(foto EPA)

moto gp

La lezione di Vinales (e dell'Aprilia) ad Austin

Umberto Zapelloni

In Texas il motociclista spagnolo si è preso tutto: pole, sprint e gara vera e propria. In tanti non credevano più in lui, ma lui ha lavorato con la squadra per rendere facile una moto che non lo era

Ci aspettavamo un Mondiale monomarca Ducati e invece dagli Usa la MotoGp ci racconta un’altra storia italiana. Non c’è solo la Ducati che vince, ma anche l’Aprilia made in Noale di Massimo Rivola, uno che le corse aveva imparato a farle ai tempi della Ferrari dove era stato tra i primi a lavorare con Leclerc quando Charles era ancora un bambino o giù di lì.

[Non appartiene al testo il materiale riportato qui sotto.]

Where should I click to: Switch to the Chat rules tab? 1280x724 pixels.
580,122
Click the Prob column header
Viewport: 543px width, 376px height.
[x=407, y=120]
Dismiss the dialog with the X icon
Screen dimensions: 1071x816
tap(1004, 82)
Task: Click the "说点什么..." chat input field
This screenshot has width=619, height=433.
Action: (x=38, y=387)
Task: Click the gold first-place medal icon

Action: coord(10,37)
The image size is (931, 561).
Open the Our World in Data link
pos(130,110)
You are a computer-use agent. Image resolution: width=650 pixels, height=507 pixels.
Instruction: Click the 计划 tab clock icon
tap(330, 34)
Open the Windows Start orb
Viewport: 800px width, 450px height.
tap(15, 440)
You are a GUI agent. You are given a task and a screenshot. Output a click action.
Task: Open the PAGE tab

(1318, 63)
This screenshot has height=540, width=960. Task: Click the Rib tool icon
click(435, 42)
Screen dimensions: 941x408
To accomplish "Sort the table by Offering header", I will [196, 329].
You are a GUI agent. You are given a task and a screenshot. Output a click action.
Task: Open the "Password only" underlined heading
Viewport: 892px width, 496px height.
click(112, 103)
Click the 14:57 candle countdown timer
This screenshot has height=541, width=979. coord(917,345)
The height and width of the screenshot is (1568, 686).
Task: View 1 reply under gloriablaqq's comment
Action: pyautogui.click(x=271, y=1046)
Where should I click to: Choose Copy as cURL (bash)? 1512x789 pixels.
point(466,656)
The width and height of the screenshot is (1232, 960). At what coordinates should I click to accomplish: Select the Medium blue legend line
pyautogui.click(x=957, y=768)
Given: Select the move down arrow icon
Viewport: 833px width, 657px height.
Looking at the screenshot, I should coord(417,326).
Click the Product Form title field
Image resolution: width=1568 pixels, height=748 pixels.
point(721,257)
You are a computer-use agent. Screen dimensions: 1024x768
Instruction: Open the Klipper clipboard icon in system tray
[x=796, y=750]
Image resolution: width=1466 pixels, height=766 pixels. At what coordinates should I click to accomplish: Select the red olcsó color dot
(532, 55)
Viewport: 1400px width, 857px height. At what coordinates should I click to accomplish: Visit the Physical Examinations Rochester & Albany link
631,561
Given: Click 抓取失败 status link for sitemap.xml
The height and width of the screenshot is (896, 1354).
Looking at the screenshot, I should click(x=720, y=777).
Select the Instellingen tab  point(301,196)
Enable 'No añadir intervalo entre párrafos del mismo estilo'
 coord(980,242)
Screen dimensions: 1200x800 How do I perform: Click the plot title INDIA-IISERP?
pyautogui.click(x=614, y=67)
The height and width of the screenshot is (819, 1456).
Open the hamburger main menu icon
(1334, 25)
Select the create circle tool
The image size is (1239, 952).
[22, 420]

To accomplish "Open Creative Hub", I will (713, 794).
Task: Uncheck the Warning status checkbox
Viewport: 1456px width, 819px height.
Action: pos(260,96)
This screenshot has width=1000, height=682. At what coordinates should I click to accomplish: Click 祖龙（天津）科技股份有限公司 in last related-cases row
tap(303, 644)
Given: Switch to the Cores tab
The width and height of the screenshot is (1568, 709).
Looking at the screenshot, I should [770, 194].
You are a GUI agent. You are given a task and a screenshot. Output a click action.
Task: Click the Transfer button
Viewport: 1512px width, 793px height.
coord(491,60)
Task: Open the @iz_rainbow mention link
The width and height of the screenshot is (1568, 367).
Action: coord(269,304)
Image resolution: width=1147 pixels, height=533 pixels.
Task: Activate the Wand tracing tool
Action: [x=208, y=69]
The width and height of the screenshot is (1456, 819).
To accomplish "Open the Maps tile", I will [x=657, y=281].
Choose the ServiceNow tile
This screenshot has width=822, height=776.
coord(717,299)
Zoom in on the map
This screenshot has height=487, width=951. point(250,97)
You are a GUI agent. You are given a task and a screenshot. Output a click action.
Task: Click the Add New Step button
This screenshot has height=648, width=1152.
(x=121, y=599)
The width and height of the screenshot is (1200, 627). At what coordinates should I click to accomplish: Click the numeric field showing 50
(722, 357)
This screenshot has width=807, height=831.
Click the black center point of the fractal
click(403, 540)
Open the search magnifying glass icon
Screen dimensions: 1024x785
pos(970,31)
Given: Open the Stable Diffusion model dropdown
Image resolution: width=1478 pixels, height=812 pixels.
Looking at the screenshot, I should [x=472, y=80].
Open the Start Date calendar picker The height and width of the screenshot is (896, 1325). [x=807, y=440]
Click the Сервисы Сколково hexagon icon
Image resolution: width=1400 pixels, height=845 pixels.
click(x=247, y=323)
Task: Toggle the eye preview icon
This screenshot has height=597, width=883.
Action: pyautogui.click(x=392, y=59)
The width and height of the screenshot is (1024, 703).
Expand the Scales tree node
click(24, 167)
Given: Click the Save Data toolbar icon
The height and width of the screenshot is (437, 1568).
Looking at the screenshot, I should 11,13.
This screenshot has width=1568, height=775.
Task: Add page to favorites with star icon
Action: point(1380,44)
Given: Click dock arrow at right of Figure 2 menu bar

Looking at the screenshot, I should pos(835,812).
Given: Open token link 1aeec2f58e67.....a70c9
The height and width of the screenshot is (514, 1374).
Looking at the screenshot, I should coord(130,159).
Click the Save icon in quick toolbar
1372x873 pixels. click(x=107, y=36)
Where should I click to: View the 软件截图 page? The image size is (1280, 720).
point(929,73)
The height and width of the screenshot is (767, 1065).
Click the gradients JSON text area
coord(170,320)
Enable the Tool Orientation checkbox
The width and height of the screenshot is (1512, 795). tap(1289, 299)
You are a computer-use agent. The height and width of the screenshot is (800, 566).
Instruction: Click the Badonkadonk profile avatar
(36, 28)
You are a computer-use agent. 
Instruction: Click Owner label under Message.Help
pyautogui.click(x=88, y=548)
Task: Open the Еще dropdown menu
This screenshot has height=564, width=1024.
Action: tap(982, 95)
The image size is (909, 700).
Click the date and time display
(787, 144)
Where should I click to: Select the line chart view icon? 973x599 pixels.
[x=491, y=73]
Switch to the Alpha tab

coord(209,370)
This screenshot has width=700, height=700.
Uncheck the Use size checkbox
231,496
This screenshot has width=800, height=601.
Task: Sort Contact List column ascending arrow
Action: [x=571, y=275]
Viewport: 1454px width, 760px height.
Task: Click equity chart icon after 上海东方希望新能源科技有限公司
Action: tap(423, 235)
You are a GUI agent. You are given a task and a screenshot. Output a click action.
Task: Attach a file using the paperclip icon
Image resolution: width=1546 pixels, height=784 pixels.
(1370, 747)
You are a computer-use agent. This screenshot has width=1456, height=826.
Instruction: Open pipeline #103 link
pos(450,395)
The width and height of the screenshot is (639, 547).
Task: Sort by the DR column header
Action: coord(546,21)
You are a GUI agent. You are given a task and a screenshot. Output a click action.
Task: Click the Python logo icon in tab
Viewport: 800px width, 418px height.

Ad Austin, in Texas, Maverick Vinales si è preso tutto: pole, sprint e gara vera e propria. Ha indossato il sui mantello da Batman (ha il logo sul casco e la maschera nel cassetto) e ha cominciato a volare recuperando posizione su posizione dopo che al via era sprofondato a metà schieramento, addirittura undicesimo. Ma la freccia nera dell’Aprilia era tanta roba che non ce n’è stata per nessuno.

 

Là davanti si sono alternati in testa Martin, baby Acosta e nonno Marquez. Quando è arrivato lui veloce come un jet, non c’è stata più gara. Marquez si è addirittura sdraiato nella sabbia poco dopo aver assaporato il ritorno in testa ad una gara. Maverick, partenza a parte, è stato perfetto nella sua gara, trasformata una corsa in salita dalla prima curva. La sua Aprilia, con la gomma media al posteriore (scelta saggia che solo Acosta ha seguito) ha vinto il duello con più di una Ducati, comprese le due ufficiali di Bagnaia e Bastianini. Andava via che era un piacere vederla (non per Gigi Dall’Igna, ovviamente). Vinales non vinceva da più di tre anni, dal Gran premio del Qatar del 2021 e con il successo texano è entrato nella storia, primo uomo a conquistare un gran premio con tre moto diverse: Suzuki, Yamaha e ora Aprilia. Dal Giappone al Made in Italy, in una ricostruzione del pilota più lunga del previsto, con tanti dubbi da cancellare strada facendo. In tanti non credevano più in lui, soprattutto lontano da Noale però. Ma alla fine lui ha lavorato con la squadra per rendere facile una moto che non lo era e ritrovare la confidenza perduta. "Non ho parole. È stato molto dura arrivare qui, abbiamo sofferto molto, la mia famiglia lo sa bene, tutto l'impegno che ci ho messo è stato premiato alla fine. Sono molto felice, voglio davvero abbracciare mia moglie e le mie ragazze che stanno soffrendo con me".

 

Maverick, il Batman con casco e tuta, che sul podio ha sfoggiato anche la maschera del supereroe, è un padre di famiglia. Un ragazzo normale che si trasforma quando sente il vento sulla visiera del casco. ”E’ la miglior gara che ho fatto nel Mondiale, insieme alla mia prima vittoria in 125 a Silverstone, quindi me la porterò nel cuore. Sono passato attraverso dei momenti difficili, nei quali potevo solo sognare una giornata così. Adesso però questo sogno lo stiamo vivendo". Nel 2021 aveva avuto anche la tentazione di mollare tutto. Non riusciva a ritrovare le prestazioni che lo avevano dipinto come l’enfant prodige delle due ruote: “In Austria nel 2021 non sapevo se fermarmi e non correre più, e ora sono in cima, tutto questo mi insegna solo una cosa, che non bisogna mai arrendersi e bisogna sempre continuare a lottare”. Una piccola lezione. Umana e tecnica. Perché chi non ha mollato mai neppure di fronte allo strapotere della Ducati, è stata l’Aprilia che ha sempre creduto che partecipare non fosse abbastanza. Il Mondiale si accende inaspettatamente. Non sarà solo un Ducati festival e soprattutto Bagnaia dovrà darsi una mossa perché ha già 30 punti da recuperare. E non sempre le grandi rimonte possono riuscire.